Review: ‘Hurts 2B Human’ Is A Worthy Addition To Pink’s Discography
Since emerging as a bubblegum-haired rebel on 2000’s Can’t Take Me Home, Pink has cobbled together one of the best discographies in pop. She first reinvented herself on Missundaztood and then kept evolving on standout albums like I’m Not Dead and Funhouse. On her last record, however, the 39-year-old struggled to find a place in the streaming-dominated pop world. 2017’s Beautiful Trauma still appealed to the faithful, but it failed to cut through the noise and make much of an impact on pop culture. She bounces back admirably on Hurts 2B Human.
Pink launched the album with “Walk Me Home,” an unusually mellow anthem that finds the hitmaker in a loved-up mood. Thematically, the track gives you some idea of what to expect on Hurts 2B Human. Alecia Moore (her real name) searches her soul on a collection of raw and vulnerable tunes that showcase both her vocal chops and mean pen. She also freshens up her sound by working with a new batch of producers including Peter Thomas, Jorgen Odegard and Oscar Görres.
Another innovation is her collaborative approach. Of the album’s four collaborations, two stand out as highlights. “Love Me Anyway,” a duet with country crooner Chris Stapleton, is a stone-cold smash and needs to be rolled out as the next single. It has the potential to be a signature song for Pink, such is its universality and emotional pull. The same goes for the pop star’s brilliant duet with Wrabel. “90 Days” is a brutal ballad about asking to put out of your misery when a relationship has run its course.

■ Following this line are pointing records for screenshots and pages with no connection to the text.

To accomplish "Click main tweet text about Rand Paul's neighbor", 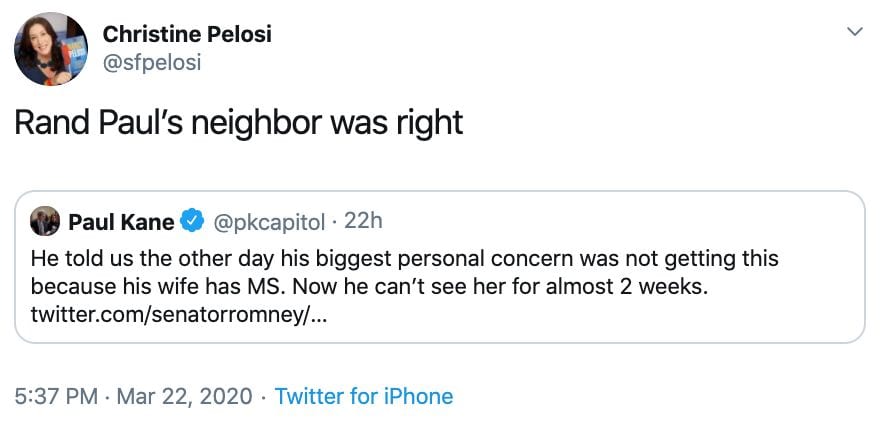I will [238, 121].
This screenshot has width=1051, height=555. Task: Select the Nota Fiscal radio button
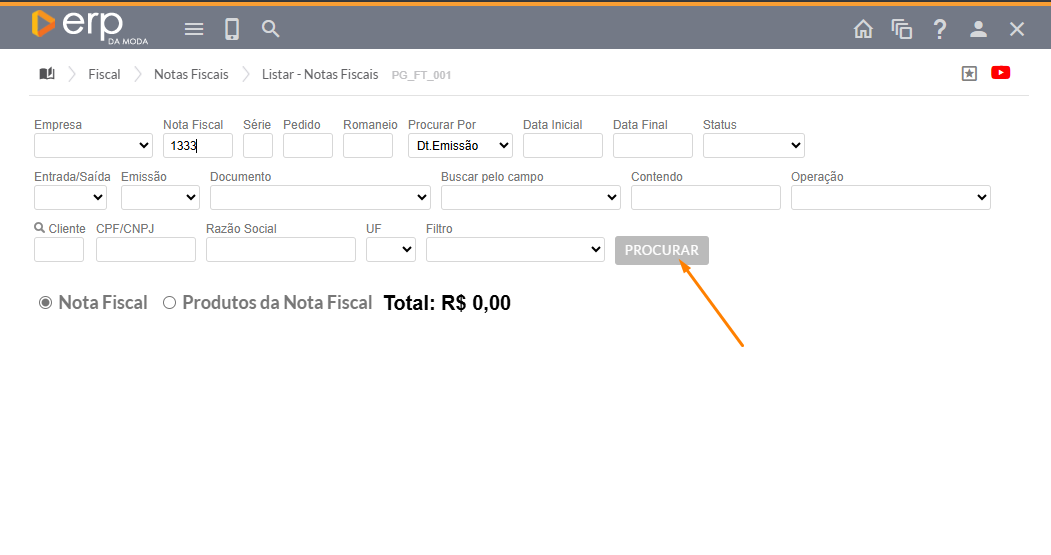pos(45,303)
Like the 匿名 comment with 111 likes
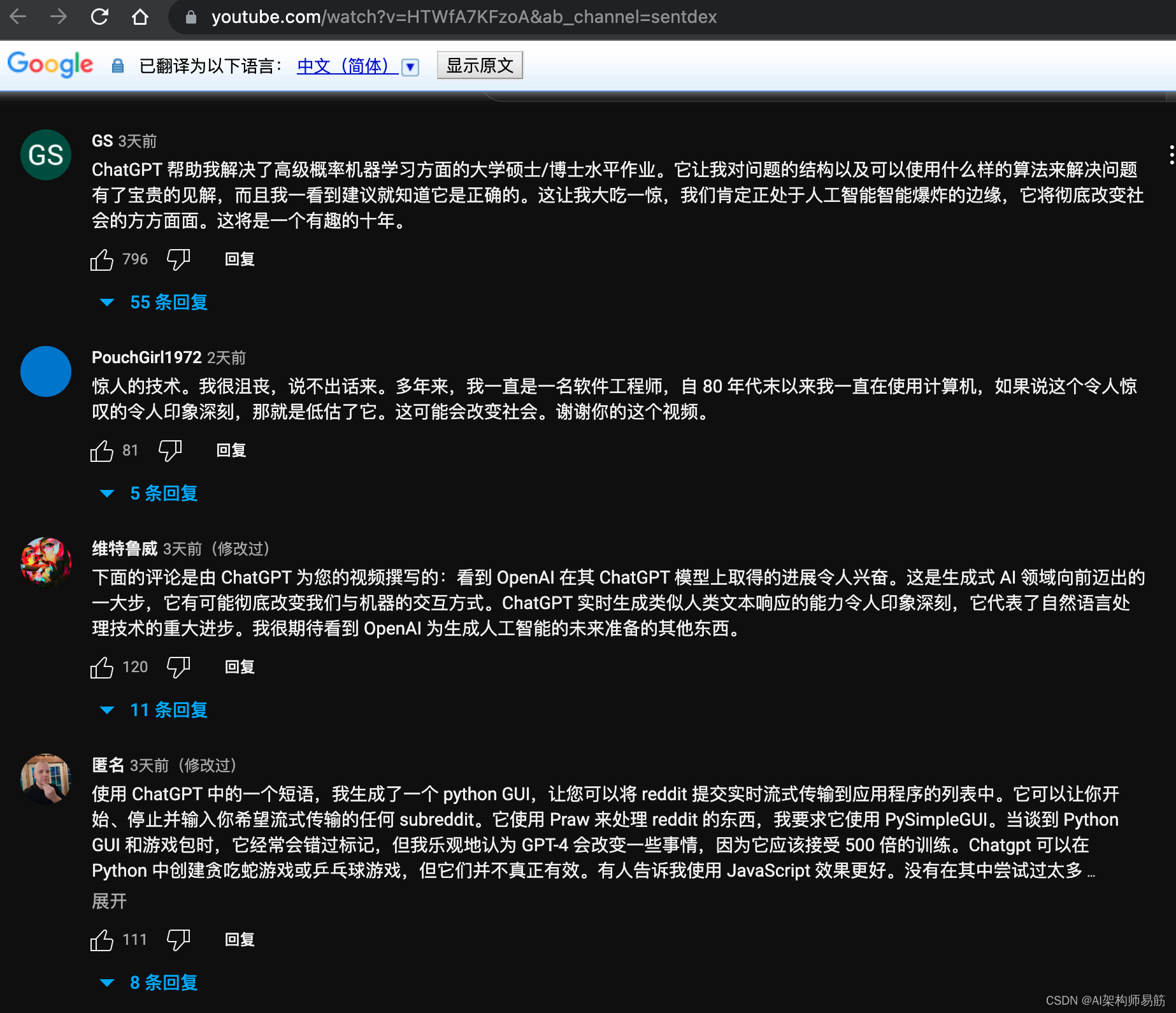 click(101, 939)
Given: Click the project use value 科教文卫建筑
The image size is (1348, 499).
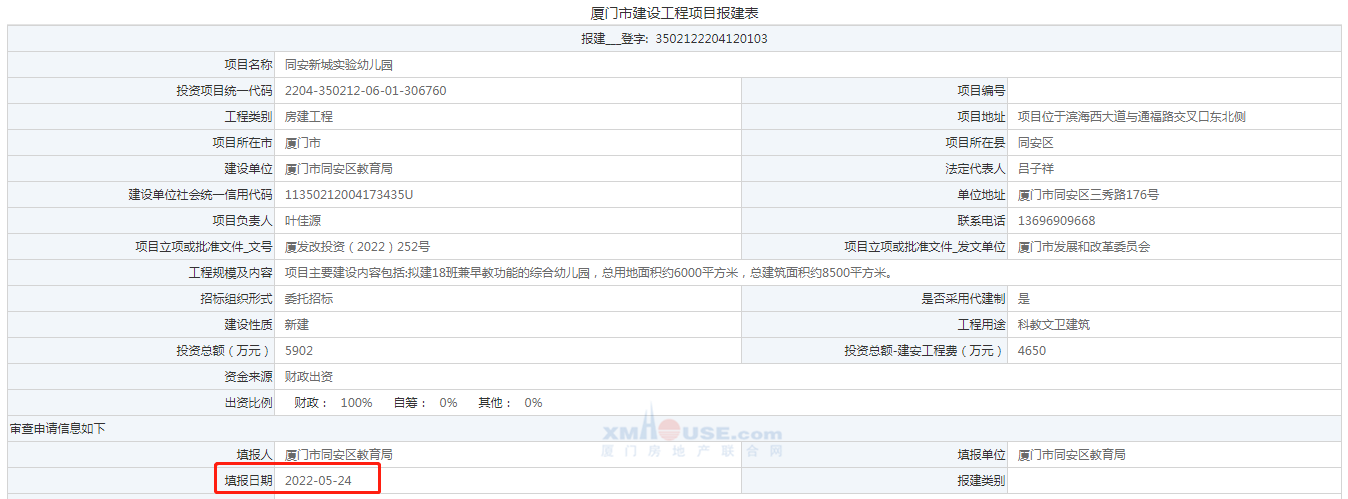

As those tracks suggest, the album excels when Pink is dissecting matters of the heart. Take the deceptively-titled “Happy.” Co-written by Sasha Sloan and teddy<3, this song is form of self-help therapy that just happens to be catchy enough to be a single. It also rivals the above-mentioned ballads as one of the best tracks on Hurts 2B Human. Joining this top tier is the Greg Kurstin-produced “We Could Have It All.” The bittersweet gem captures the feeling of defeat when you have ruined a good thing and don’t know quite how.
Equally relatable and introspective is “My Attic.” Julia Michaels had a hand in writing this one and it bears the hallmarks of her honesty and insight. On it, Pink references the deep recesses of our minds where we store our flaws and psychological scars. She then dares to let a little light in. “Courage,” co-penned by Sia, tackles a similar issue — namely the sheer terror that accompanies necessary change. It also boasts one of the record’s best vocal performances.
Apart from “Walk Me Home,” Hurts 2B Human is a little light on Pink’s trademark pop/rock bangers. The closest she comes is “(Hey Why) Miss You Sometime.” Produced by Shellback and Max Martin, this rivals “Can We Pretend” as the album’s most upbeat and irreverent moment. It just feels a little lightweight in comparison to tracks like “The Last Song Of Your Life.” The ballad is a devastating appeal for honesty and authenticity that sums up the album’s deep dive into the human condition perhaps better than any other.
Hurts 2B Human is that rarest of things in the pop world. An accessible pop album for adults. The tracks are a testament to Pink’s life experience and the inevitable baggage that comes along with any prolonged stay on planet earth. For me, this is the hitmaker’s best album since 2008’s Funhouse.